I have never heard fortnightly, but then I'm not a native speaker. Is that commonly used?
I have always heard bi-weekly be every other week, and semi-weekly be twice a week
I'm a new selfhoster and reached the limit on what my DS923+ can handle after setting up an Immich instance (on top of qbitorrent, radarr/sonarr, plex). So I picked up a mini PC this week and migrated the Immich stack over (pointing to an NFS mount for the NAS!) and now it's running super smooth 🙌 Now I'm hype to move over more services and eventually start separating out media services from mission-critical stuff like photos when I have another machine handy.
I wanted to set up local domain resolution for my devices in order to stop having to visit sites with the local 192.168.1.x IP, so I started following some guides to run dnsmasq on the mini PC (Ubuntu Server) and add entries to /etc/hosts. It was pretty easy to get working OK, but for whatever reason the DNS doesn't seem to be working on a fresh boot. My local workstation can't ping the custom DNS entries for my devices until I sudo systemctl restart dnsmasq
on the mini PC, after which everything works fine, which leads me to believe it's some weird boot order problem?
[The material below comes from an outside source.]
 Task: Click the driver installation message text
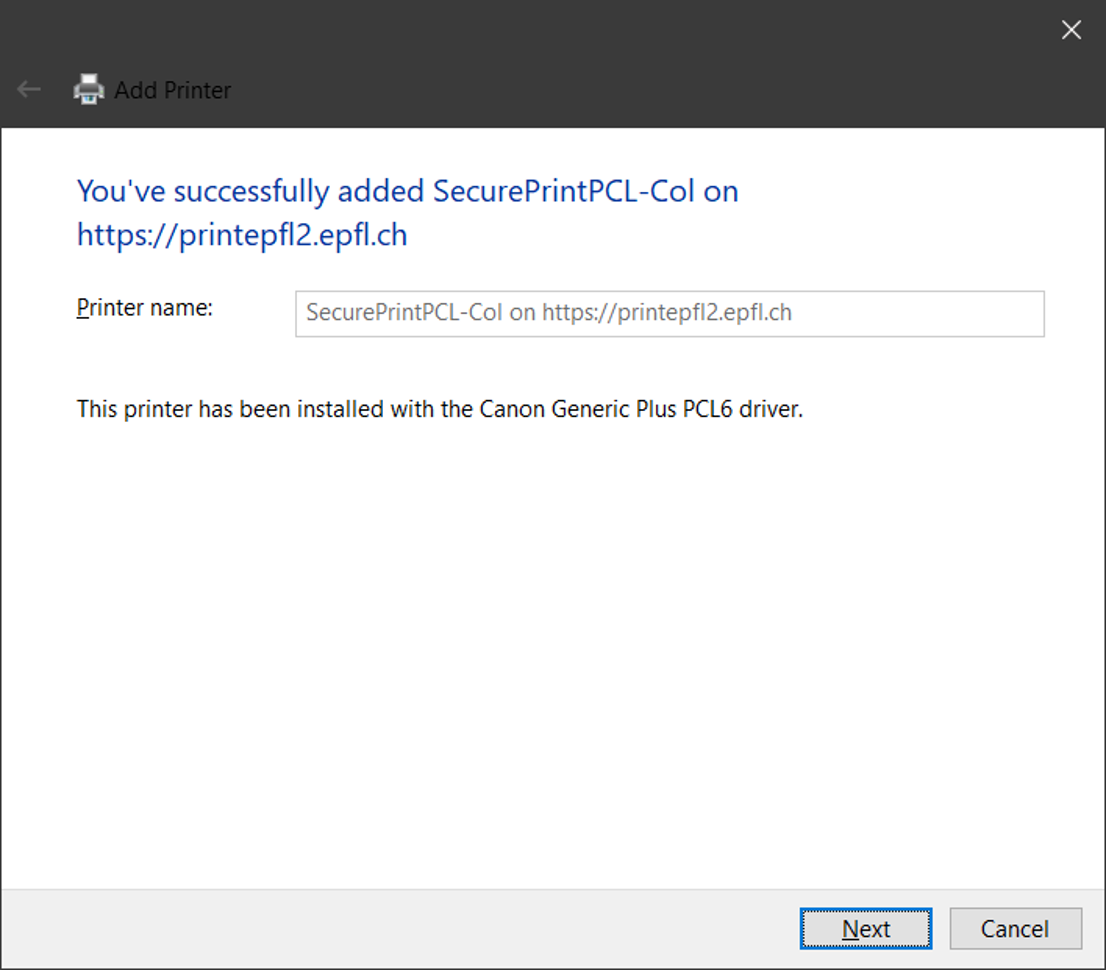[440, 409]
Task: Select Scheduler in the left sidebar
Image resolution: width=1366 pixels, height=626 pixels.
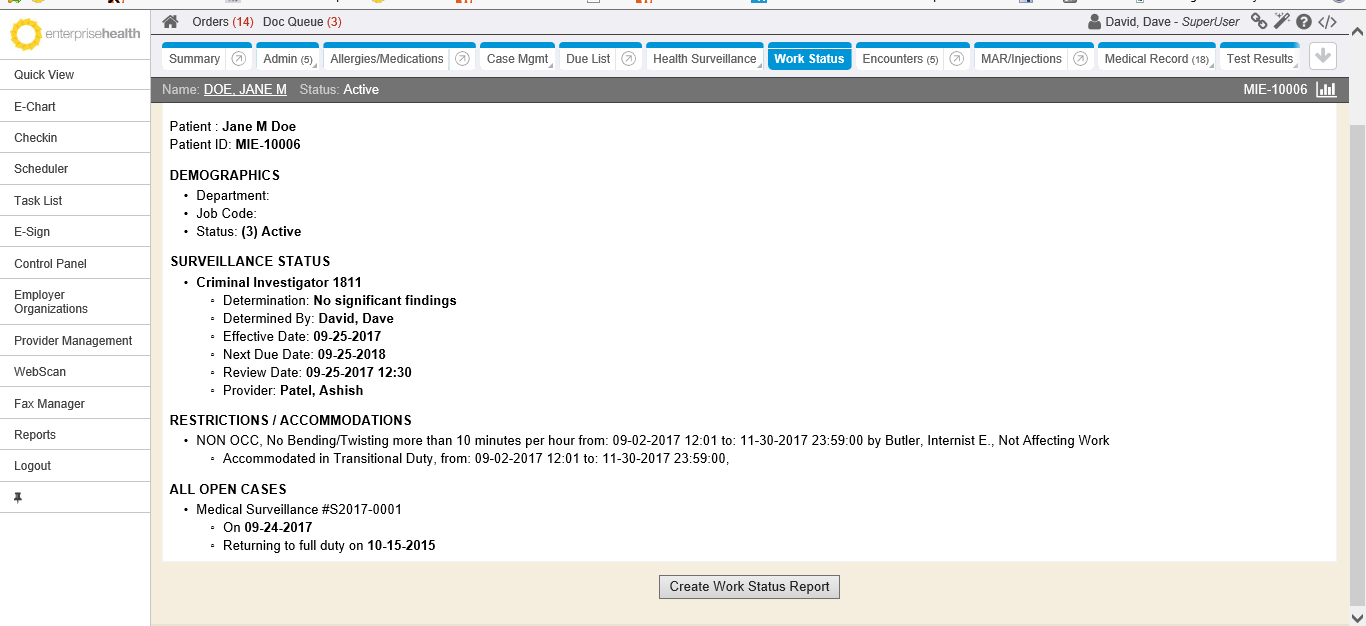Action: coord(41,169)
I'm trying not to screw with it too much before bed, but hopefully I can figure out what's going on this week.
ITT: lots of busted pihole v6 updates
Finally got started with Grafana, Prometheus and Meshtastic.
I'm currently looking to connect an NVMe SSD to a Pi 4 I have in a differences location to finally have proper 3-2-1 backups. I'm trying to find a NVMe to USB adapter that will work though.
Pushed Wireguard back onto my network. I've been a Tailscale user for a couple of years, but never really saw the need for it for me as I'm the only user of the service. :)
I will freely admit though, there's nothing wrong with the service and honestly is great if you are behind a CGNAT router or don't want to use Cloudflare for your tunneling.
I'm setting up Seafile and trying to swap everything from docker to podman. The longer term goal is that once everything is on podman, I'll get a new NVME drive and install MicroOS so I can retire my old SATA SSD (I've had it for 10 years or so, across 3 PCs).
I'm also considering setting up Forgejo and getting a worker to build my Rust projects.
Personally I'm mostly involved with my homelab migration so there's not too much on the selfhosting page except os updates. I set up meshmini earlier to access my thin clients via vPro/AMT but I need to configure the clients before being able to actually using meshmini. Once I'm done with that I'll finally be able to set up Lemmy and Pine pods.
My selfhosted stuff currently works fine without me doing much which feels good and lets me focus on hardware stuff currently.
I finally got link warden up and running, but I'm chasing down some failures on a few websites.
Also realized that me biting the bullet for unlimited bandwidth (screw you Comcast!) means I can run archive team warrior, so that's been going.
Realised my jellyfin lxc had a maxed out bootdisk yesterday, haven't been using it for a while. Luckily I have decent backups setup so I was able to restore a backup from late January when it wasn't filled yet. A quick library rescan and everything was up and running again.